Chiyabashira-sensei tarafsız bir ses tonuyla konuşmaya devam etti, Kimse elini kaldırmadı.
“Çok kötü Sudou, ama buradan kimse şahit olmamış galiba.”
“…Galiba.”
Chiyabashira-sensei, Sudou’ya şüpheli baktığı zaman, Sudou başını aşağı eğdi.
“Şahit bulmak için, her öğretmen sınıflarına durum bilgilendirmesi yapacak.”
“Ha!? Herkese söylediniz mi!?”
Okul büyük ihtimalle başka bir şey yapamaz. Sudou şahit olasılığını gündeme getirdiğine göre, her sınıfa şahidi bulmak için sorulması gerek.
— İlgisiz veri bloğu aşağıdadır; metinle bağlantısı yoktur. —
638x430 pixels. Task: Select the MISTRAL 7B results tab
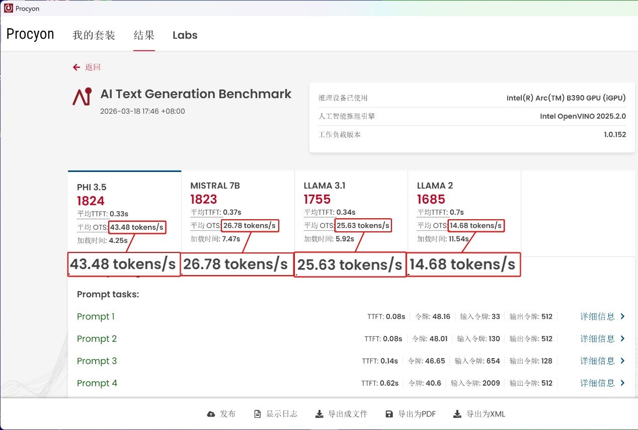[x=215, y=186]
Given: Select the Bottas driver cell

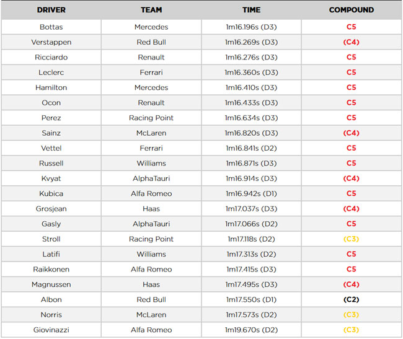Looking at the screenshot, I should (x=51, y=27).
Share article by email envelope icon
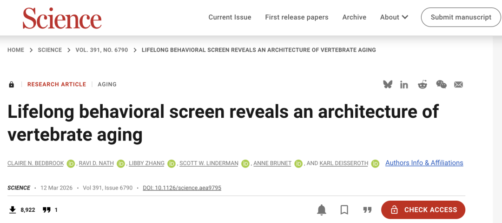The height and width of the screenshot is (223, 502). (x=458, y=84)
Olayı gizleme niyetinde olan Sudou için, bu durum biraz kötü oldu.
“Kahretsin…!”
Sudou’nun sır olarak saklama planı suya düştü.
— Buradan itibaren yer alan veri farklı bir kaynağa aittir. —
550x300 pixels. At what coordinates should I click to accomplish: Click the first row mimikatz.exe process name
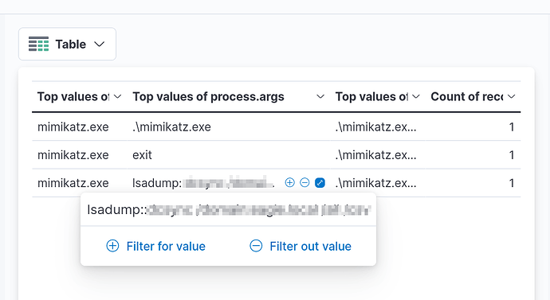click(x=73, y=127)
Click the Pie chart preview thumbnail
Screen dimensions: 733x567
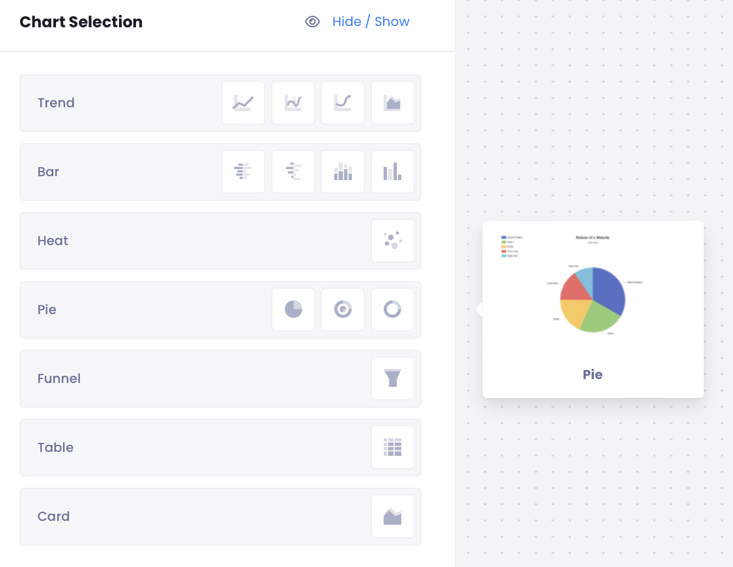[593, 299]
“Neyse, şimdilik bu kadar. Gelecek salıya kadar son kararı öğrenmiş oluruz. Kanıtın varlığı yada yokluğu da değerlendiriliyor. Rehberlik dersi bitmiştir.”
Chiyabashira-sensei sınıftan çıktı. Sudou da hemen ardından çıktı sınıftan. Eğer sınıfta kalsa, birilerine sinirlenip olay çıkarabileceğini biliyordu kesin.
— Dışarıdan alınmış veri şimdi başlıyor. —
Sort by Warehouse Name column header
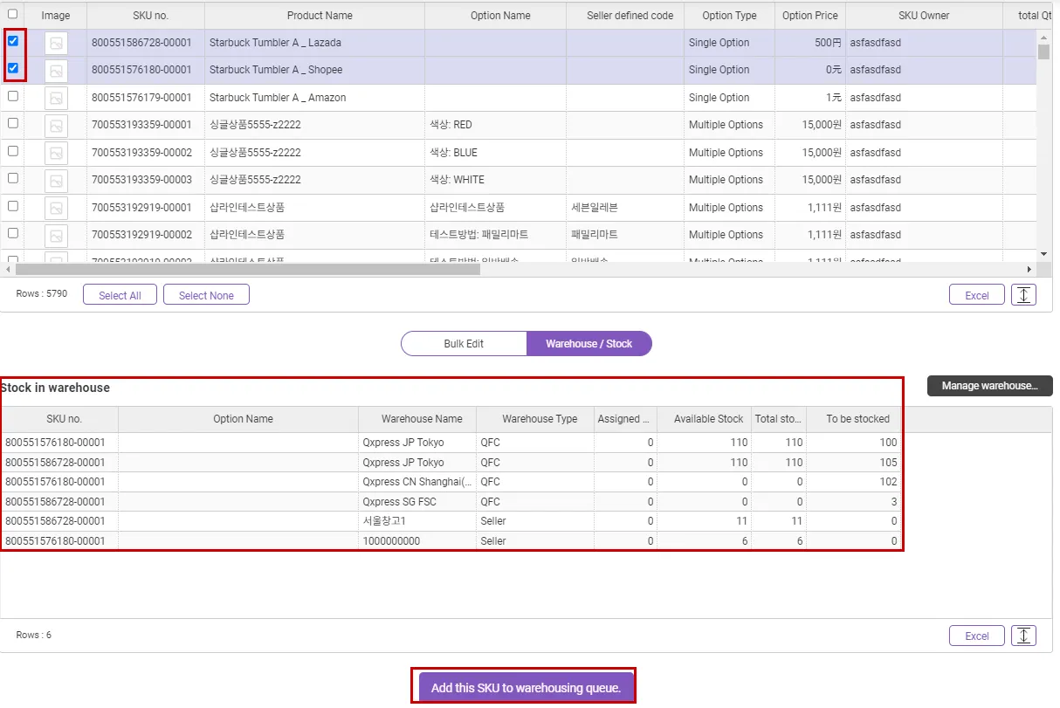 click(x=422, y=419)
“Hey, Sudou ne kadar berbat değil mi ya?”
İlk konuşan Ike oldu.
“Eğer Sudou yüzünden puan kaybedersek, yine sıfır puana mı ineceğiz yani?”
Sınıftaki kargaşa büyüdükçe, durum kontrolden çıkıyordu.
Eğer puanımızda düşüş yaşanırsa, Sudou sınıfın hedef tahtası haline gelebilir.
Doğal olarak, Kushida duruma el attı, sınıfı yatıştırmaya çalıştı.
“Hey, millet. Biraz beni dinler misiniz?”
Kushida şansını deneyip hem durumu hem de öğrencilerin sinirlenmesini engellemeyi denedi.
“Sensei’nin söylediği gibi, Sudou-kun bir kavgada yer almış. Ama Sudou-kun’u olaya karıştırmışlar.”
“Kushida-chan, ‘olaya karıştırmışlar’ derken, Sudou’nun söylediklerine inandığın anlamına mı geliyor?”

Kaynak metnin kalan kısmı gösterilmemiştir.